L'esperimento Draghi è fallito, anche se dovesse ottenere la fiducia
- di: Redazione
Quale che sarà l'esito del confronto in aula (tra Senato e Camera) sulla fiducia al governo, oggi si è sancita la fine dell'esperienza di Mario Draghi come presidente del Consiglio. Perché, anche se dovesse ottenere la fiducia, il suo sarà un esecutivo debole, non tanto nei numeri, quanto nella formula.
Il dibattito al Senato ha restituito l'immagine plastica della spaccatura del Paese, di come gli interessi politici e di bottega siano fatti prevalere su quelli della gente che, se ha avuto tempo e voglia di seguire le varie dichiarazioni, si sarà chiesta quali siano i peccati che l'Italia sta scontando per meritarsi siffatta classe politica.
Governo: l'esperimento Draghi è fallito
Dando per scontato che, come sempre, tutti hanno ragione e nessuno torto, il dibattito è stata la rappresentazione di come ormai la partita sul futuro del governo c'entri poco o nulla con gli errori che, da una parte all'altra dell'emiciclo, gli sono stati contestati.

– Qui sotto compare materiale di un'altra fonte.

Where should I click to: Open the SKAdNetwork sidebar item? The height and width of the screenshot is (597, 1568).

Con alcune punte di assoluta follia (non solo politica), come quando è stato addebitato al governo un preciso programma per eliminare gli anziani, inoculando loro vaccini specificamente concepiti per cancellarli dalla faccia della Terra.
Tutti hanno ragione e nessuno ha sbagliato. Un mantra che è risuonato costantemente, perché nessuno s'è fatto carico di ammettere che forse si poteva anche non arrivare a questo punto.

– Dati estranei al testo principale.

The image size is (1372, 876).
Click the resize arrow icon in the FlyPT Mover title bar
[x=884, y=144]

Un punto che, se Draghi dovesse mollare, porterebbe il Paese in una bufera finanziaria perché era lui il garante dell'Italia con l'Europa e oggi c'è qualche difficoltà a cercare di individuare chi potrebbe prenderne il posto, per prestigio e statura economica.
Questo non significa, però, che a Draghi devono essere perdonati gli errori che pure ha fatto, a cominciare dall'essere arrivato al punto di portare i Cinque Stelle a ribellarsi, senza saperne disinnescare per tempo le intemperanze. Che, su alcuni argomenti, ci potevano anche stare, ma che hanno pagato una tempistica quanto meno sospetta, perché essa lascia pensare a lacerazioni interne al movimento, alla cui guida Giuseppe Conte paga il non sapere decidere in autonomia e, soprattutto, senza lasciarsi condizionare dal carico di rabbia che si porta dietro per il modo in cui è stato accompagnato al portone di Palazzo Chigi, insieme al fido Rocco Casalino, che continua a fare e disfare pur essendo lui solo un tecnico della comunicazione e non un politico.

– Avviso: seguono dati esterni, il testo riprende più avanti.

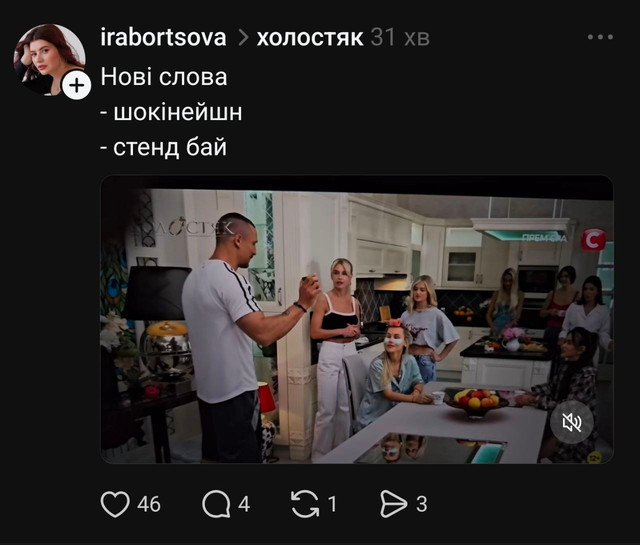Follow irabortsova via the plus badge
The width and height of the screenshot is (640, 545).
76,86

Ma a fare veramente vacillare la possibilità che Draghi resti al suo posto, e soprattutto alle sue condizioni (che, ha detto in sede di replica, non vuol dire che pretende i pieni poteri), è stata la ritrovata compattezza del centrodestra che sembra ormai avere accettato la leadership di Giorgia Meloni, perché con i numeri si può giocare, ma non scherzare. La mozione comune del centrodestra (compresi cespugli e rampicanti) ha ricompattato tutti, ma poi si deve andare alla prova del voto e non è detto che, davanti alla prospettiva dello scioglimento delle Camere, ci sia l'unanimità che si sbandiera.
Perché bisognerà fare metabolizzare a Giorgetti e al partito dei governatori che la Lega - pretendendo rimpasto e cacciata dei ministri ad essa non graditi, di fatto un ultimatum di quelli che vogliono essere respinti - va ad abdicare al suo ruolo per chinare il campo ad una nuova conformazione dell'alleanza che vede il partito subordinato a Fratelli d'Italia. Che saranno pure disposti a cedere qualcosa anche di importante pur di avere il premier, ma non certo, metaforicamente parlando, a calarsi le brache davanti alle richieste che avanzeranno Salvini (che schiuma per tornare al Viminale, non potendo più aspirare a Palazzo Chigi) e Berlusconi (che, alla sua pur veneranda età, ricomincia a pensare al Quirinale nel caso in cui il presidente Mattarella, dopo il fallimento del progetto Draghi, dovesse decidere di accorciare la permanenza al Colle).